Molecular diagnosis also facilitates informed genetic counseling as to risk of further affected children or of passing on the disease. This is particularly useful in situations where there is no family history or consanguinity. Two sporadic probands were found to have dominant disease and two were found to have X-linked disease allowing accurate counseling. For the patient with a novel, de novo CRX variant, this also meant that the risk of the parents having a further affected child was extremely small. Molecular diagnosis can also trigger reassessment of the phenotype as found in the proband presenting with EOSRD but with TRPM1 variants indicating a diagnosis of CSNB which has a better prognosis (Bijveld et al., 2013).
NGS gene panels, provides an unbiased and efficient approach to investigating retinal dystrophy patients as has been found in this study (Audo et al., 2012; Taylor et al., 2017). This is particularly the case when the panel also covers known intronic regions of importance such as the common CEP290 c.2991 + 1655A > G and when CNV analysis is also routinely performed as found in the 281 gene panel frequently used in this study (Eisenberger et al., 2013). For the eight unsolved families who have undergone gene panel testing, there may have been variants missed by poor coverage, noncoding region variants not specifically covered in the panel, or small CNVs not identified. Whole-exome sequencing particularly when performed as a trio with parental sequencing may help solve some of these cases but ultimately whole genome sequencing with its better coverage and read depths may be needed (Nishiguchi et al., 2013).
Gene therapy for RPE65 related disease in the form of an adeno-associated virus vector- based therapy Voretigene Neparvovec (Spark Therapeutics, Philadelphia, PA) is now approved by both the US Food and Drug Administration and the European Medicines Agency.

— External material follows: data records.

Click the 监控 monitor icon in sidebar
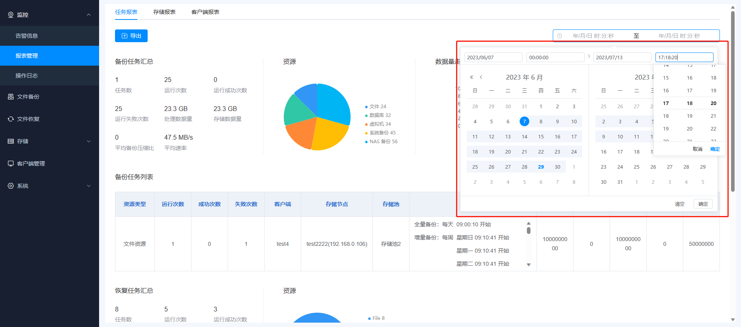The height and width of the screenshot is (327, 741). (x=11, y=15)
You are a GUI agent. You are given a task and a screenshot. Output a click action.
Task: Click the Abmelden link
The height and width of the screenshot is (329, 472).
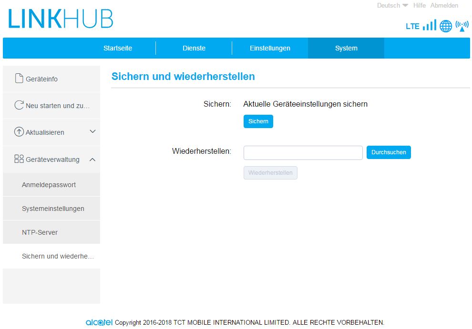(x=444, y=6)
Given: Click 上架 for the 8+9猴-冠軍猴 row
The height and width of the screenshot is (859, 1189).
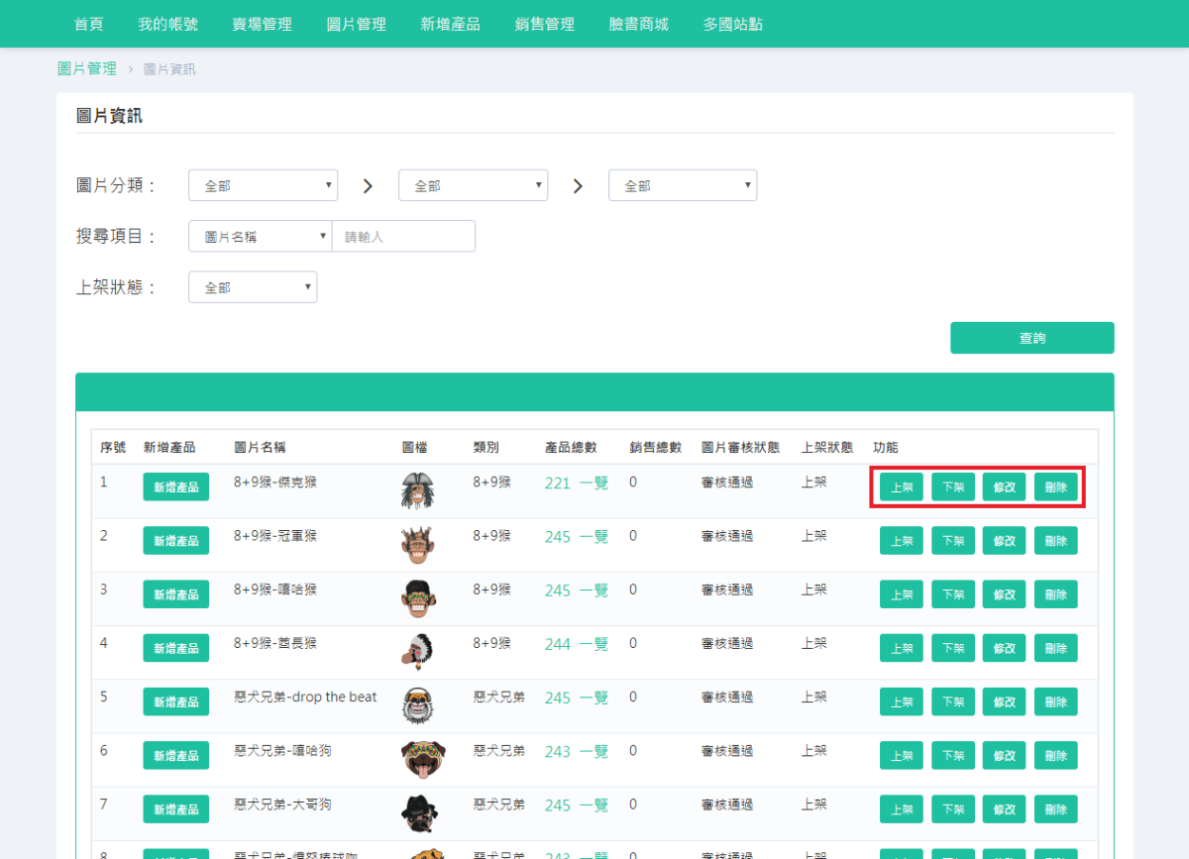Looking at the screenshot, I should [900, 540].
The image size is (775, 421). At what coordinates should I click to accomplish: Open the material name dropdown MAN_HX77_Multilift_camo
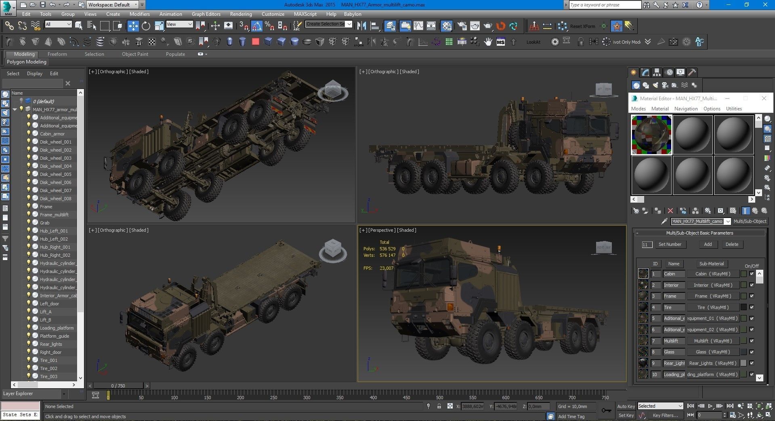727,221
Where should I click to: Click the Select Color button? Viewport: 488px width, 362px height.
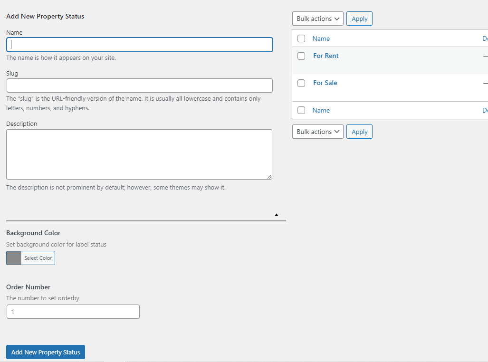coord(38,258)

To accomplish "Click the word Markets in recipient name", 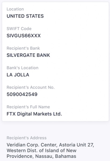I will click(x=42, y=114).
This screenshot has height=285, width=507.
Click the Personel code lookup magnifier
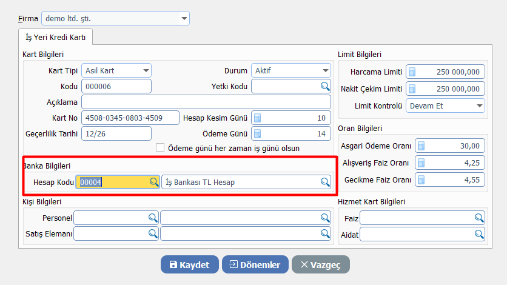pos(152,218)
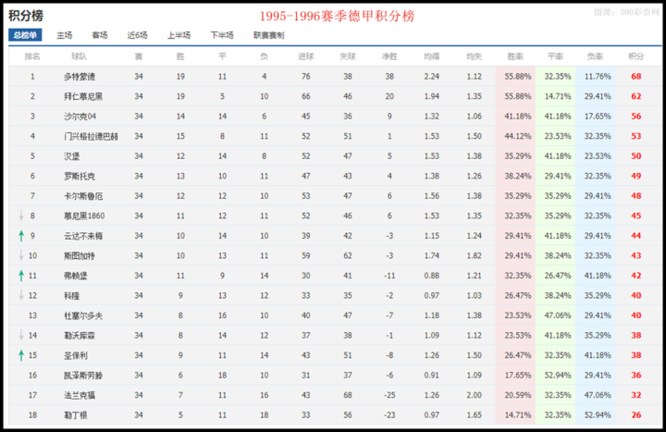This screenshot has height=432, width=666.
Task: Click the 排名 column header
Action: click(33, 56)
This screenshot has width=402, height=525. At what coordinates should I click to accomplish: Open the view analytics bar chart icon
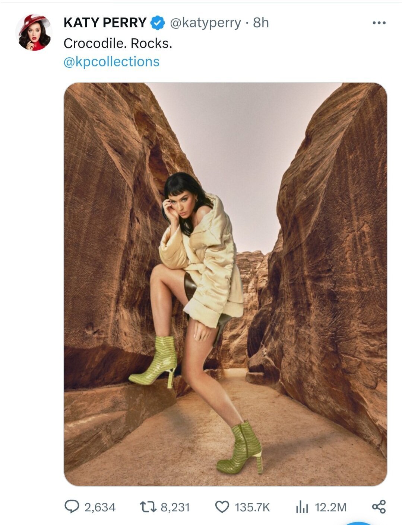pyautogui.click(x=302, y=507)
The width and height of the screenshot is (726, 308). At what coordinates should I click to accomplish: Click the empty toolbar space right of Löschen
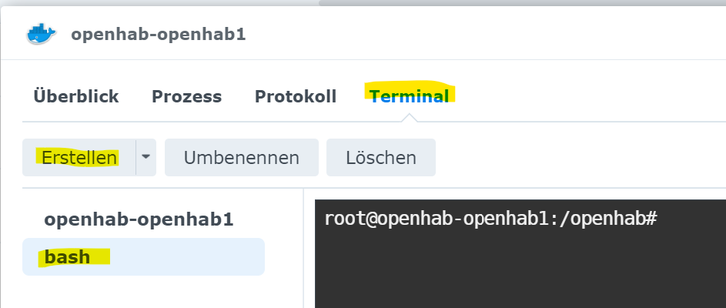pos(577,158)
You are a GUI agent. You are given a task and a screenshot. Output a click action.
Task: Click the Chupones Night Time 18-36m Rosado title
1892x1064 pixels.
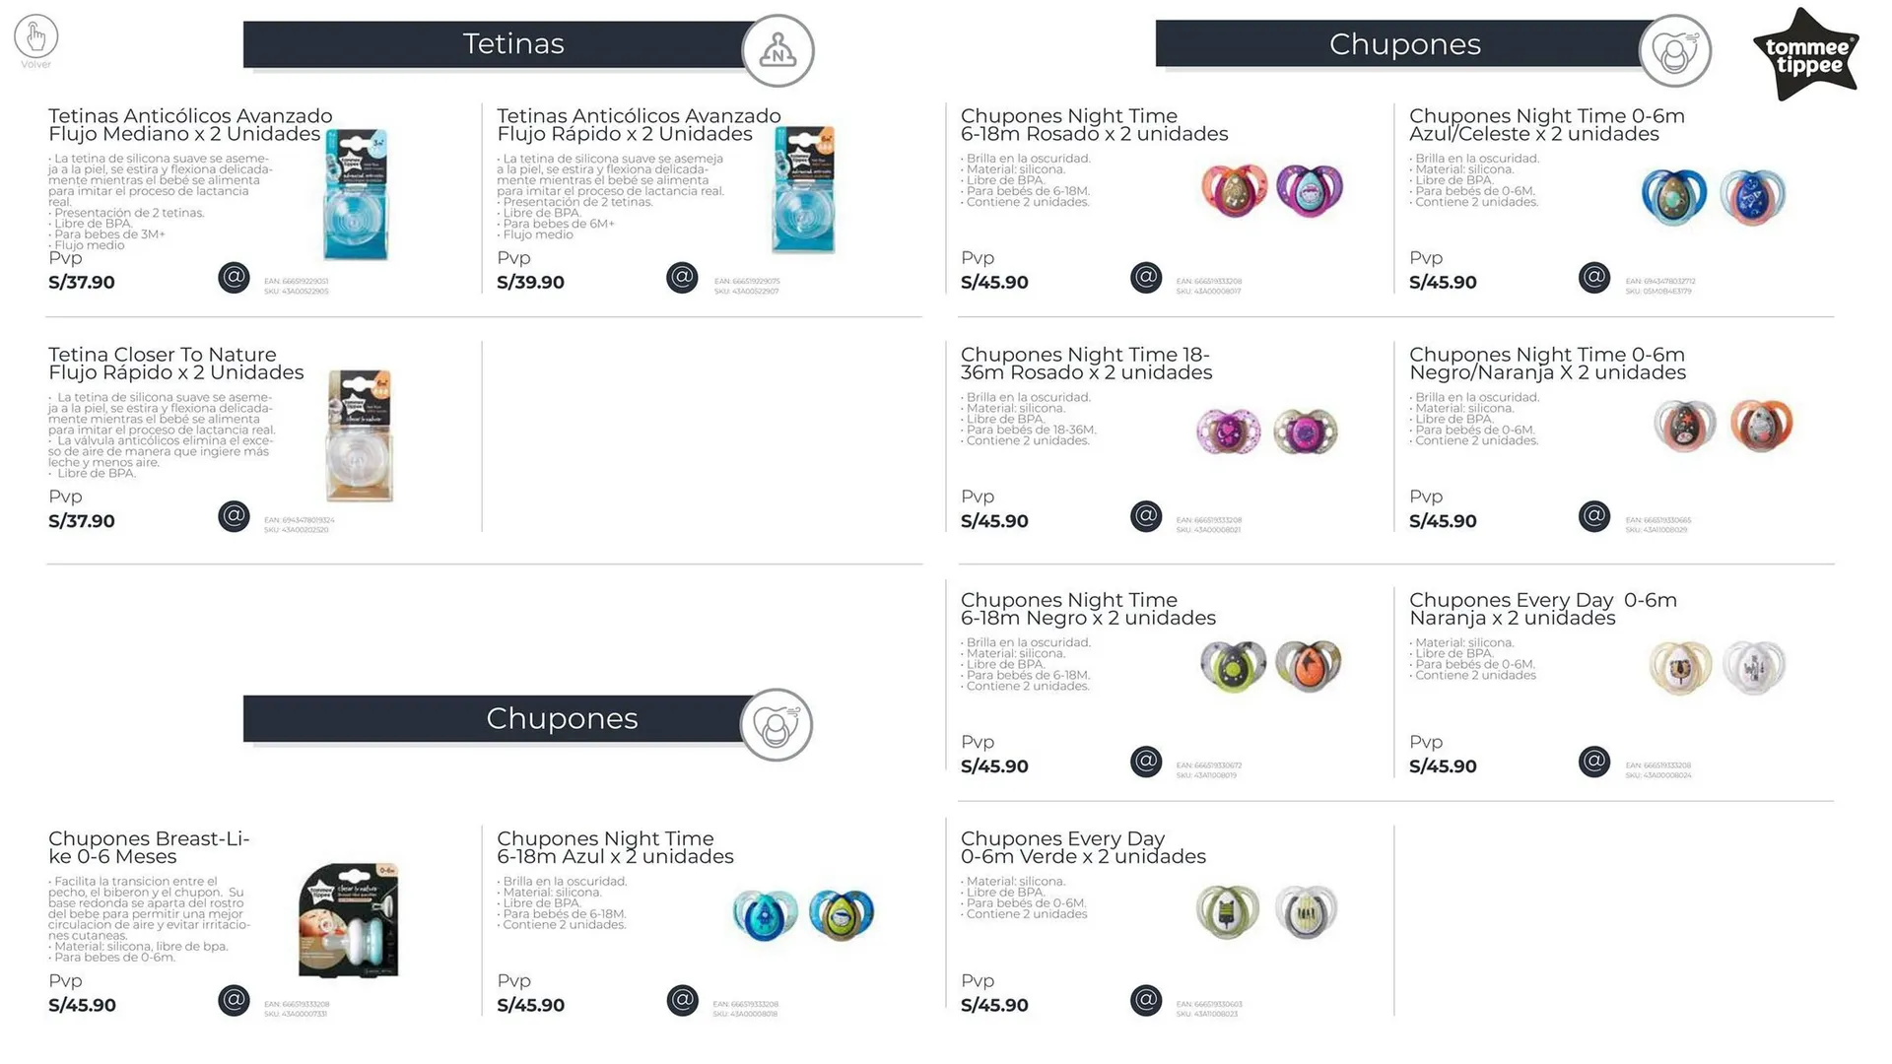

Other genes with therapies trialed or in development include ABCA4, CEP290, CHM, CNGA3, CNGB3, GUCY2D, MERTK, MYO7A, PDE6A, RHO, RLBP1, RPGR, RS1, and USH2A (https://clinicaltrials.gov). These potential therapies encompass 70 families in this series. Achieving a molecular diagnosis not only helps to inform prognosis and inheritability but is an essential prerequisite for trial eligibility.
DISCLOSURE OF INTERESTS
John Pei-Wen Chiang is director of the Molecular Vision Laboratory, Oregon, USA.
Andrea L. Vincent, Sarah Hull, and Gulunay Kiray have no conflicts of interest to declare.
Open Research
DATA AVAILABILITY STATEMENT
Data available in article supplementary material.